Après avoir pris de l'élan depuis les gradins, puis s'être jetée contre le mur à trois reprises avant de parvenir à se hisser, Elo commença à escalader l'une des parois. Les chaussures empruntées à Milo, trop grandes, étaient nouées ensemble et barraient sa gorge de leurs lacets. La lampe torche tenait vaguement en place dans sa poche de poitrine.

Elo jouait avec les fissures pour y caler ses pieds et ses doigts jusqu'à la rigole, où le parcours de flammes s'était éteint. Elle agrippa la saillie. Qui s'effrita sous sa prise. Sa main s'échappa dans le vide et emporta son corps sur son autre appui. Son pied glissa. Elle crut tomber, mais tint bon.

— Argh ! Bordel...

Son juron résonna dans l'amphithéâtre. Elo redescendit d'une prise. Se stabilisant enfin, elle glissa un œil sous son aisselle : plusieurs mètres la séparaient désormais du sol. Si elle lâchait prise, la chute serait d'autant plus douloureuse qu'elle atterrirait directement sur les degrés en pierre. Elo se vit gisante sur les marches, la colonne brisée en trois endroits.

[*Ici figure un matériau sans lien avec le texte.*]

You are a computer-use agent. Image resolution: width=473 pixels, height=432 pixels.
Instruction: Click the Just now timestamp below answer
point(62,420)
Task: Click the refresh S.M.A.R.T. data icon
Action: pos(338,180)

Le front appuyé sur la surface froide, elle se pressa un instant contre la pierre et inspira pour laisser passer le vertige. À mi-voix, elle se força à articuler :

— Je ne vais pas mourir ici...

Elo tira sur ses bras pour se hisser jusqu'à la prochaine prise, puis la suivante, avant d'atteindre l'embouchure du boyau d'aération et de s'y laisser choir en expirant lourdement. Il était assez large pour qu'un humain moyen se faufile à l'intérieur. Lorsqu'elle aperçut le reste du conduit, l'angoisse comprima son cœur. Elle ferma subitement les yeux pour la réfréner :

— Il mène forcément quelque part... marmonna-t-elle.

Le sang quittait ses doigts en une multitude de fourmis anesthésiantes. Alors elle les secoua vigoureusement et, malgré l'étau autour de sa poitrine, s'engagea dans le conduit à quatre pattes. Le rythme était donné par les chaussures qui s'entrechoquaient sous son menton. Une chance pour elle, ce boyau avait été creusé à l'horizontale.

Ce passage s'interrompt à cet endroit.